My friendly hippie Takoma Park neighbors might be surprised to learn that I have kept a Mossberg 590 with ghost ring night sights (tritium illuminated), extended mag and ventilated metal handguard as primary home defense weapon for fifteen years. It has had many hundreds of practice 00 buck and rifled slugs through it over those years, and never once has it faltered.
Besides the benefits mentioned by others more qualified, another advantage of a 12 gauge pump like the 590 is the variety of loads available for it, depending on what you are trying to accomplish in your close encounter. From beanbags to flashbangs to door entry rounds to rubber buckshot. Its all out there.
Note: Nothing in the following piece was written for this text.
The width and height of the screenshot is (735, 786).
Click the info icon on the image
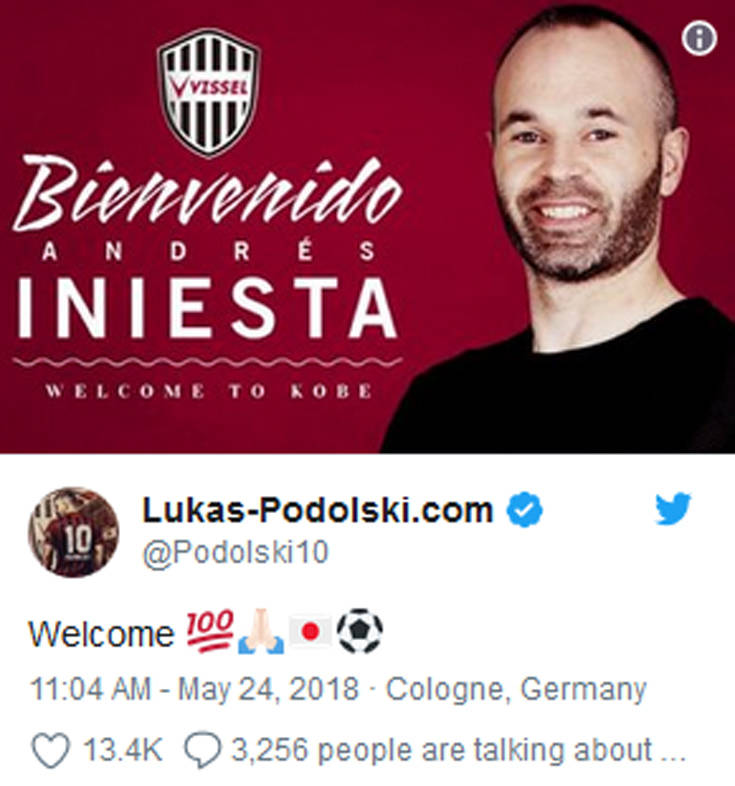coord(699,38)
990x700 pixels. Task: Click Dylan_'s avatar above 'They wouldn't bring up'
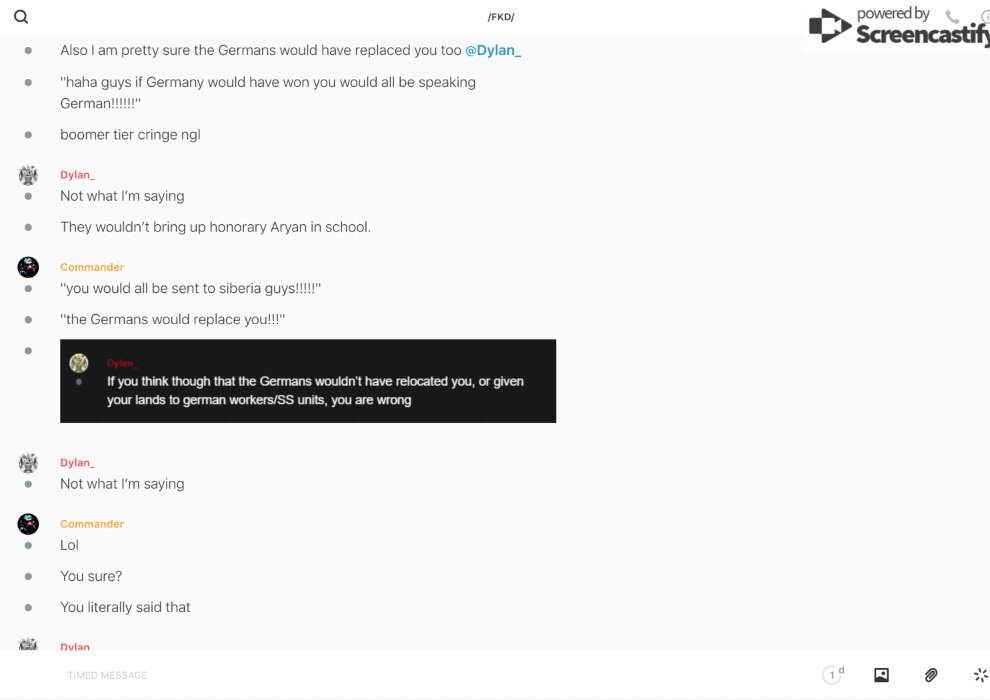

But the guy who taught me tactical shotgun (trains MPD) favored 00 buck and for very heavy or longer range work, rifled slugs. His logic is that, if you are reaching for the Mossberg, its a deadly force situation already, in which you may as well take advantage of the considerable firepower at up to 50 yards a 12 gauge pump offers.
A shotgun at indoor ranges is not a "death ray" that spreads out so much that skill and practice is optional. In fact, at the 7-12 yards at which most gunfights take place, the pattern of a load of buck is about the size of a very deadly fist. The point is that one must practice with the loads you plan to use. A lot. Accuracy with slugs at up to 50 yards with the ghost ring sights might surprise the uninitiated. I used to be able to get all of them in a dinner plate at that distance when trained up. Plus, they are devastatingly hard hitting. Think Civil War Mini Ball at higher velocity.